Petite pause avant que quelques vigiles ne me soulèvent et me portent vers la sortie. Je me fais chiffon et les laisse faire pendant que mes collègues les conseillent sur la manière de me porter sans se faire mal, sans se salir, sans se gêner, sans perdre leur porte clef, qui justement est tombé derrière avec le bip de la galerie.
Ça faisais une chouette scène d’après les témoins 🙂 pour ma part je ne
rappelle pas, effet tunnel.
https://we.riseup.net/assets/703615/securiteglobale.mp4
Au dehors, attiré par le chahut, quelques manifestants revenant du rassemblement anti-loi-sécurité globale proche scandent « travaille,
consomme et ferme ta gueule ! » à répétition.
Les vigiles ferment le rideaux de l’entrée ouest.
Je prends cela comme un appel à continuer, et de toute façon, j’ai encore de l’énergie pour ma parade. Les autres discutent avec du public ou agissent un peu plus loin.
Je passe de l’autre côté, devant l’entrée du Monoprix, et campe en face d’un de ses vigiles à continuer à scander tout et n’importe quoi « attention bientôt le couvre feu, le virus est dans le train de Lyon, il arrive dans 1h30, rentrez vite chez vous », « est-ce que tout le monde a son ticket Mââcron, 135€ le ticket Macron ». Je n’entre pas dans le magasin, je reste devant les portes ouvertes où le vigile n’a pas droit d’action. Un quadra-chemisette petit chef arrive d’un pas décidé en me fixant, écarte le vigile, et me tend la main en me saluant.
Je lui répond
– oulala, c’est quoi ça, que… quoi… ?
Je suis décontenancé.
– je viens juste vous dire bonjour
– ah oui, euh… bonjour
– ah, c’est mieux, je vous disais juste bonjour, vous voyez, on peut se
saluer poliment et discuter.
Je sens que je suis près de tomber dans le piège… point technique, je
répète à la cantonade, à haute voix, tout ce que me dit le monsieur.
– LE MONSIEUR ME DIT BONJOUR POLIMENT
– bon, on va pouvoir discuter, cela ne sert à rien de crier comme ça
– LE MONSIEUR VEUT DISCUTER CAR IL EST INUTILE DE CRIER COMME ÇA
– vous gênez tout le magasin là
– CAR JE GÈNE TOUT LE MAGASIN LÀ
– ok, je vois que ça ne sert à rien
Le monsieur s’en va
– ET ÇA NE SERT à RIEN
La technique à fonctionné. Ça m’a bien aidé, et ça a bien fait rire. Le Monoprix ferme cette entrée. Je place un panneau publicitaire pliant devant et m’écarte. Le vigile me fixe mais ne sort pas ôter le panneau.

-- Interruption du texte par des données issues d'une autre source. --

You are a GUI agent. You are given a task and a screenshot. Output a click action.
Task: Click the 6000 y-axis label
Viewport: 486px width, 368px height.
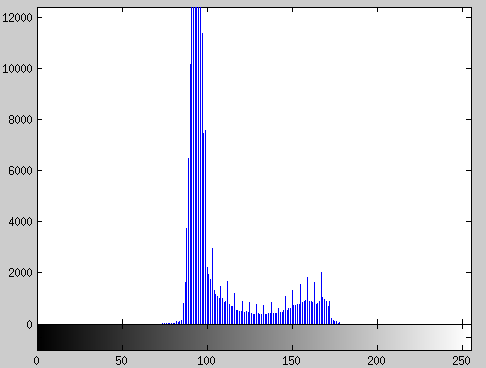coord(20,171)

Je rejoins mes ami.e.s juste au delà de la limite de la caserne.
Ils discutent avec des gens émerveillés par notre présence et notre bazar; quelques jeunes, vieux, hommes, femmes. Une vieille dame reste encore un peu discuter avec nous.
Cela fait un moment que nous sommes là, nous sommes maintenant plutôt
seuls, il fait nuit, dans un endroit un peu à l’écart, j’ai peur que les fdo arrivent, il y a deux nouveaux et personne a envi d’être contrôlés, surtout pas dans un lieu sans public.
On a fait des cœurs au vigiles avant de partir, derrière les grilles.
Ils étaient sincères nos cœurs, ils avaient le regard triste les vigiles.
Nous avions convenu de rentrer avant le couvre feu, en gardant un peu de
temps pour se démaquiller et se changer. Nous continuons cependant des impros sur le trajet du retour.
N’oublie pas ton nez en sortant, tu pourrais prendre triste.